• _Work instruction_
Among the lines below, how many have the word "beside"? The reply is that number alone.

• _Information shown_
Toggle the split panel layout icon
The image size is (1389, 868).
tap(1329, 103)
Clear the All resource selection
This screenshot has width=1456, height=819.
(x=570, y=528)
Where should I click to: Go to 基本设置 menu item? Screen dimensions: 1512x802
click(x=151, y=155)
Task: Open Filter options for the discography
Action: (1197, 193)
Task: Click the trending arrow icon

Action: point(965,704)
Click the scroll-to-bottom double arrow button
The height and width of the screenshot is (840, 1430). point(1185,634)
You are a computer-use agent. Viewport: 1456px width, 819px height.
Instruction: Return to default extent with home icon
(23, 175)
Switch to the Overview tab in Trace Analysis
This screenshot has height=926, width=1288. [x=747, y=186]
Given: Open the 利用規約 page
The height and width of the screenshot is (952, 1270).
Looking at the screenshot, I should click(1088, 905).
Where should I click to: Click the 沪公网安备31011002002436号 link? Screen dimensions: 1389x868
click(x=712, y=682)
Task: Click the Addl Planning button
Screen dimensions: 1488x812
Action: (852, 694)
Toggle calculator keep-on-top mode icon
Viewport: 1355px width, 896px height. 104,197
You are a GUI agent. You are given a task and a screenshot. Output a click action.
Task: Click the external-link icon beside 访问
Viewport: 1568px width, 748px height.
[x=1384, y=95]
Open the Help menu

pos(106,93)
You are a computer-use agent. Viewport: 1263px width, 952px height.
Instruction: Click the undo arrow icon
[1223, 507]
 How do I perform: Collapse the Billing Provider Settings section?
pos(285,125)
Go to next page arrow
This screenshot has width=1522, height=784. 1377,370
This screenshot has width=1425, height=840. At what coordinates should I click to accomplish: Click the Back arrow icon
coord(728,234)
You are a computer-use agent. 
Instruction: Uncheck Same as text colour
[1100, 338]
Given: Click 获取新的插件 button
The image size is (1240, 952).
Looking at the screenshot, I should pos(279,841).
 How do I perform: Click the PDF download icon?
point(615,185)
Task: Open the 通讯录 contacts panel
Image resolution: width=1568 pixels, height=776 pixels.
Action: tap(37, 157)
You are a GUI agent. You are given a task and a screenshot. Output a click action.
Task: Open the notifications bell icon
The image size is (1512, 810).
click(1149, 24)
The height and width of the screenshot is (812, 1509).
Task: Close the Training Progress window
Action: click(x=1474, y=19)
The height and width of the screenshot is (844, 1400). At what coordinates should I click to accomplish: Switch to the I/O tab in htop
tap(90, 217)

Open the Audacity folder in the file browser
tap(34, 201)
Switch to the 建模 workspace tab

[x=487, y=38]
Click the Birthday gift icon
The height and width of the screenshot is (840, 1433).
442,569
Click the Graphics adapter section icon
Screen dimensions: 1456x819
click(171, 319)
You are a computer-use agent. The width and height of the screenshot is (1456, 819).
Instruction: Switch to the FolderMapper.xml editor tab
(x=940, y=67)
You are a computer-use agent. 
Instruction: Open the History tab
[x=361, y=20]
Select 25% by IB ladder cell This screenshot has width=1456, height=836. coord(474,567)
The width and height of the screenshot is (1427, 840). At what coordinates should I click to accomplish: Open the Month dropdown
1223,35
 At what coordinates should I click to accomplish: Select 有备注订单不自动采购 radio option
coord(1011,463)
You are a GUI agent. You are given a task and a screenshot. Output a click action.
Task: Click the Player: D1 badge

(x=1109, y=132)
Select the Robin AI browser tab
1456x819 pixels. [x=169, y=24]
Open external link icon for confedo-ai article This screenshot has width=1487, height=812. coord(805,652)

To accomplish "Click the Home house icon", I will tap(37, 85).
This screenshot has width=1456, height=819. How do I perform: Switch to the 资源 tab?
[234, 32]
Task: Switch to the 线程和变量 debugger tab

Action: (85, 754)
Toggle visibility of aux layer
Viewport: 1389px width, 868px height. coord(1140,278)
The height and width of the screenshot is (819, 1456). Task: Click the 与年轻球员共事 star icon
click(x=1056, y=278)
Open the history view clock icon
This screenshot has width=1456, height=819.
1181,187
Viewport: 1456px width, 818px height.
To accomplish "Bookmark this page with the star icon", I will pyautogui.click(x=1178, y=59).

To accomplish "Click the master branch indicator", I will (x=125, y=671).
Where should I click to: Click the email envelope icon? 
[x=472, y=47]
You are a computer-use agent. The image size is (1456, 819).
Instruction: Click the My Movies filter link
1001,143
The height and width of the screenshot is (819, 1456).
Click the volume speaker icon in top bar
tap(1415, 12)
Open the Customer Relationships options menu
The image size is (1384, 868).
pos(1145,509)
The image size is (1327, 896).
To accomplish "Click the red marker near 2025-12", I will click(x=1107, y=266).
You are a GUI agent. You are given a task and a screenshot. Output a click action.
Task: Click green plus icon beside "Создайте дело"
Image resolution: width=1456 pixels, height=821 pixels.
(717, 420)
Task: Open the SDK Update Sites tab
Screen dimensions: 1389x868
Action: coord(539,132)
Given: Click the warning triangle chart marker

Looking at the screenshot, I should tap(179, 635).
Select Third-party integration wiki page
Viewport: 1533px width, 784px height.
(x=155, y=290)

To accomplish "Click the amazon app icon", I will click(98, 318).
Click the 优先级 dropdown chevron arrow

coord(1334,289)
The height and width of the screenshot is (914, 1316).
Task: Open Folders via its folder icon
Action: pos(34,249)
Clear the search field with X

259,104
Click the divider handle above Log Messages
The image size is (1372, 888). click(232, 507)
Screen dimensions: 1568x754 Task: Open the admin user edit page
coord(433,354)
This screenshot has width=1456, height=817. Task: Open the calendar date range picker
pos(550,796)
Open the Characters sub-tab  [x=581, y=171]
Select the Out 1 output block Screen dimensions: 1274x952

• _Answer to this task_
2